GIVEN PROBLEM - Copy each of the following rows without any changes.

PROVIDED DATA -

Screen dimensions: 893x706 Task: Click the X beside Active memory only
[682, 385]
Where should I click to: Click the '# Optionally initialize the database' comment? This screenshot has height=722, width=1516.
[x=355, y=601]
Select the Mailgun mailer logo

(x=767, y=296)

RESPONSE TO THE EXERCISE -
Screen dimensions: 893x706 Task: Click the X beside Active memory only
[682, 385]
Where should I click to: Click the '# Optionally initialize the database' comment? This screenshot has height=722, width=1516.
[x=355, y=601]
Select the Mailgun mailer logo

(x=767, y=296)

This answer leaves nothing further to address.